Items from a dataset
○ ○ ○ ○ ○ ○ ○
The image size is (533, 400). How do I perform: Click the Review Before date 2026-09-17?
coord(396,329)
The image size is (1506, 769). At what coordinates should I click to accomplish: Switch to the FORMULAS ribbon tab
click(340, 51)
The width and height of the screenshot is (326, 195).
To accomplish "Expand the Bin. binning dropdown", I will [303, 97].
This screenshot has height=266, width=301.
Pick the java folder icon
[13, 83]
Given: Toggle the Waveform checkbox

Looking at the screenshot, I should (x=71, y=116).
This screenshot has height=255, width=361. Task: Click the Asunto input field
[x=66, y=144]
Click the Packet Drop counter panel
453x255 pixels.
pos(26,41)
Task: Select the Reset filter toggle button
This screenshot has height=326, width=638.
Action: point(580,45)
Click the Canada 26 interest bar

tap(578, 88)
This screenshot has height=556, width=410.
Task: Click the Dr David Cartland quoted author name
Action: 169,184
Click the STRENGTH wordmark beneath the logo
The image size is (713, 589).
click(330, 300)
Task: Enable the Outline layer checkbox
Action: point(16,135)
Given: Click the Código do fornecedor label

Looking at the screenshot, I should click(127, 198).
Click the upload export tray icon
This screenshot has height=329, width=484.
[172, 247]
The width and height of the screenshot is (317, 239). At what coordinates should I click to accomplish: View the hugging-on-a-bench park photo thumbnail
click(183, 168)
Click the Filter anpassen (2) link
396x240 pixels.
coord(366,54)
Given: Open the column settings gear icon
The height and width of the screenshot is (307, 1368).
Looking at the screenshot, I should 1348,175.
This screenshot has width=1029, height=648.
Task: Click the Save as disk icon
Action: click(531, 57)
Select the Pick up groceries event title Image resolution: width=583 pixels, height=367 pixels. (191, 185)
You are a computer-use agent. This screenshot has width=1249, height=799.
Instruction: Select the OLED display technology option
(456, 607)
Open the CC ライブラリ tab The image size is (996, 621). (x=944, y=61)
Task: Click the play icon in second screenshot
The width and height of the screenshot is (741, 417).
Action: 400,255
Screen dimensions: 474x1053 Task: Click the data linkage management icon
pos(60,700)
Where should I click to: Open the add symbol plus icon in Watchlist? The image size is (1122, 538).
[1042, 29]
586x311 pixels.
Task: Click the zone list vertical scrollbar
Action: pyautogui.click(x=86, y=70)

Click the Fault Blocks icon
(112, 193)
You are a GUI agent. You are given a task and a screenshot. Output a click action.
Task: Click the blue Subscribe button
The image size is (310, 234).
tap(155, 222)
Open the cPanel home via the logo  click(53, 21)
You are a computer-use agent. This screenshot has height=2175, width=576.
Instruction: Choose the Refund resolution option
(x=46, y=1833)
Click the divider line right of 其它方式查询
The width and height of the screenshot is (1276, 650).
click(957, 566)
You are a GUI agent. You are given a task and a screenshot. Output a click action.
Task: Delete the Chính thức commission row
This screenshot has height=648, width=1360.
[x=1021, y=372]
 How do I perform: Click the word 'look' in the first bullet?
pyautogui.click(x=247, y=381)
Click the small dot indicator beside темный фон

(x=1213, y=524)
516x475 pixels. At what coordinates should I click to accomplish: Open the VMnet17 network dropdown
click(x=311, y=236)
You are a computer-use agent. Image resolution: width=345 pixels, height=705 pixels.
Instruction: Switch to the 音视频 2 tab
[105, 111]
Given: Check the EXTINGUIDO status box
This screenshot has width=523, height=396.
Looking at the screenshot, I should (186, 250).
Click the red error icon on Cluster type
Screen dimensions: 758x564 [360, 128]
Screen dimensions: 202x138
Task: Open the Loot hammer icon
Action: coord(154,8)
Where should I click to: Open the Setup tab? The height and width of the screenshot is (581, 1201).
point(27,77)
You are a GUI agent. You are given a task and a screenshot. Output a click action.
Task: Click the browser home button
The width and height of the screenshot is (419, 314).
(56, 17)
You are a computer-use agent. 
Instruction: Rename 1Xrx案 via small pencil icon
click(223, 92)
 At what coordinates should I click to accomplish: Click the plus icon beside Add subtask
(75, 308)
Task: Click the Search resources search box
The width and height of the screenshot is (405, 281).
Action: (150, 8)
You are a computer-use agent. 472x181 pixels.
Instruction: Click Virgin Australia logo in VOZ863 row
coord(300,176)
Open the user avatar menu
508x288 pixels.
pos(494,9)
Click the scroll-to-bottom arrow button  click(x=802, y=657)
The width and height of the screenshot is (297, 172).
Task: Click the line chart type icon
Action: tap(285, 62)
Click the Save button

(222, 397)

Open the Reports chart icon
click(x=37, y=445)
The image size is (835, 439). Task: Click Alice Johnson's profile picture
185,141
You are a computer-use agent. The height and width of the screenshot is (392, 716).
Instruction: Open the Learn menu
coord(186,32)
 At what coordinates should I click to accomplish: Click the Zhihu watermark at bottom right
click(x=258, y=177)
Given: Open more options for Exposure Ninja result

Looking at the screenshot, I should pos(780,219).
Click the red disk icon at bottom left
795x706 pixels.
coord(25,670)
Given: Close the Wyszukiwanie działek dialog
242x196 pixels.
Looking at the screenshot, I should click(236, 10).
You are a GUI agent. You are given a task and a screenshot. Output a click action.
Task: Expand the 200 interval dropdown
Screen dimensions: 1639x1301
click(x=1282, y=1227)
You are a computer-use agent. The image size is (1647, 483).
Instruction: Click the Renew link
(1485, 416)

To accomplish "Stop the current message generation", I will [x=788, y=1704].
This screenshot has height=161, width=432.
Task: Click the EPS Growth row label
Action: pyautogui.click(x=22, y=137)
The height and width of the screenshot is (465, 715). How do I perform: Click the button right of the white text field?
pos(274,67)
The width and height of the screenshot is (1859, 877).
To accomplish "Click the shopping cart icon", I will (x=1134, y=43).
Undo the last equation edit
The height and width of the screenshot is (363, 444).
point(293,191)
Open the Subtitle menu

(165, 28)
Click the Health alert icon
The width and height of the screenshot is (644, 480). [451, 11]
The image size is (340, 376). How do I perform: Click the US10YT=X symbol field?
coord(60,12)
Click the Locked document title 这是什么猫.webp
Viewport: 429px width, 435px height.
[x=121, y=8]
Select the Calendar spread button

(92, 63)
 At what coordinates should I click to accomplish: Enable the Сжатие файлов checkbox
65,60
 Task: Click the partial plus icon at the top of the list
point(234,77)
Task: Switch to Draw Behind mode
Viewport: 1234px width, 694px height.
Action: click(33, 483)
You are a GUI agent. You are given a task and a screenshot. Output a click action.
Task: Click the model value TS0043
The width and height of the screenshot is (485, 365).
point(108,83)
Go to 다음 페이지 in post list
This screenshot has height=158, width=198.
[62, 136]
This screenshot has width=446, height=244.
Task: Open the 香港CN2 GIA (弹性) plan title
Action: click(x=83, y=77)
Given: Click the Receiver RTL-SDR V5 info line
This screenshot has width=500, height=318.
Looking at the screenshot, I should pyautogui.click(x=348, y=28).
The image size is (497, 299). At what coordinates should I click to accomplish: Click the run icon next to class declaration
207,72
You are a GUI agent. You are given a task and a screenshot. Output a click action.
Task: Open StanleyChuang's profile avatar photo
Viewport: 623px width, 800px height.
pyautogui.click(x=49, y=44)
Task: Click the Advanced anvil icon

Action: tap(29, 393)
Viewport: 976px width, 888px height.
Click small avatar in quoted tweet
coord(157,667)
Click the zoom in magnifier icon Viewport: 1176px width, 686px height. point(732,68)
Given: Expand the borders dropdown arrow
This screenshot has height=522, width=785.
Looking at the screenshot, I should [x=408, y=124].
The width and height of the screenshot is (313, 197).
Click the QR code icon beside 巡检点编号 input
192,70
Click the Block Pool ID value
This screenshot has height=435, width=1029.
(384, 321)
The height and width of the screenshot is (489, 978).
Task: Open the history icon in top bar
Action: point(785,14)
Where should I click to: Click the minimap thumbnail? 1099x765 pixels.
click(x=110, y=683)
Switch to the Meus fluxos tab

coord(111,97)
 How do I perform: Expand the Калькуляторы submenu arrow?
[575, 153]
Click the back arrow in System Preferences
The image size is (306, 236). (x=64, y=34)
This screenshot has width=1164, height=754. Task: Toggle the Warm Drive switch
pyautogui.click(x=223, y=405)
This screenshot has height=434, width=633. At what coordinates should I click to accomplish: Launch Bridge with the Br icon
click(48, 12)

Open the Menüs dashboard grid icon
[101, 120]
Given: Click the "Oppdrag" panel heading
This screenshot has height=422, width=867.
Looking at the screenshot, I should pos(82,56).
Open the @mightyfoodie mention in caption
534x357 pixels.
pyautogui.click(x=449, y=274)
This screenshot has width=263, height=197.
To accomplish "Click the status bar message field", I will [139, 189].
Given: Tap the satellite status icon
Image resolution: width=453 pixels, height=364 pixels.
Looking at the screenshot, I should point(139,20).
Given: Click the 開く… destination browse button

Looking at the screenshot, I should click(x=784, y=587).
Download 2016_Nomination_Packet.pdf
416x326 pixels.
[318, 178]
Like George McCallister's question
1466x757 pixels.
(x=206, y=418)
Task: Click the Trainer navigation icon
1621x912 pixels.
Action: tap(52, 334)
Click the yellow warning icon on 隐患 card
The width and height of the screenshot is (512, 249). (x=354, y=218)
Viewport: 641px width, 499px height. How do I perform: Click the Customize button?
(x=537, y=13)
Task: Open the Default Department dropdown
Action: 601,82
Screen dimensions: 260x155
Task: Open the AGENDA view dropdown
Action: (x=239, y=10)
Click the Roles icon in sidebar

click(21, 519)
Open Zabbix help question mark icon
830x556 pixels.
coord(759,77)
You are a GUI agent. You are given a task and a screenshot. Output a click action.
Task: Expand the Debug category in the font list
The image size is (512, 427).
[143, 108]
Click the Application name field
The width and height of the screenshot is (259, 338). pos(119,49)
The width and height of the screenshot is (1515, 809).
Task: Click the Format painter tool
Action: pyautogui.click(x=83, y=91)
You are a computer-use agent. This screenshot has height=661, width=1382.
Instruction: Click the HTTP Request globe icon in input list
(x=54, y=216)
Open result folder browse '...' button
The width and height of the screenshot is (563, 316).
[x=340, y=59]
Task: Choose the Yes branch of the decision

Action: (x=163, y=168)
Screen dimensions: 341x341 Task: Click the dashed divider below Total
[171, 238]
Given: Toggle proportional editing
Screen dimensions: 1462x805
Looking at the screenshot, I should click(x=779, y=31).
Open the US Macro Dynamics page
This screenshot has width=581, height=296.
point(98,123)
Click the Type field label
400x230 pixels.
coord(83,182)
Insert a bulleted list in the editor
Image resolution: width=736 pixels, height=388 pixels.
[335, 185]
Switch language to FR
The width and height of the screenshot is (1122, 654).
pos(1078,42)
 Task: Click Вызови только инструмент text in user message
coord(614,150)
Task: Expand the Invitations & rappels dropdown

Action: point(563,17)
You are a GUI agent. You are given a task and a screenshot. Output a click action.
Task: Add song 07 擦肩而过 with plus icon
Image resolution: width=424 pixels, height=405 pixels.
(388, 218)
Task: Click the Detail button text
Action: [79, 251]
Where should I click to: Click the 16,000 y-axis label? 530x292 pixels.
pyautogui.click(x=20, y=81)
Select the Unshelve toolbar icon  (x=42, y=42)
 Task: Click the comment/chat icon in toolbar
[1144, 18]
○ ○ ○ ○ ○ ○ ○
For the lines above, output exactly those from the line containing "Given: Toggle the Waveform checkbox" through the line containing "Task: Select the Reset filter toggle button", and skip the others.

Task output
Given: Toggle the Waveform checkbox

Looking at the screenshot, I should (x=71, y=116).
This screenshot has height=255, width=361. Task: Click the Asunto input field
[x=66, y=144]
Click the Packet Drop counter panel
453x255 pixels.
pos(26,41)
Task: Select the Reset filter toggle button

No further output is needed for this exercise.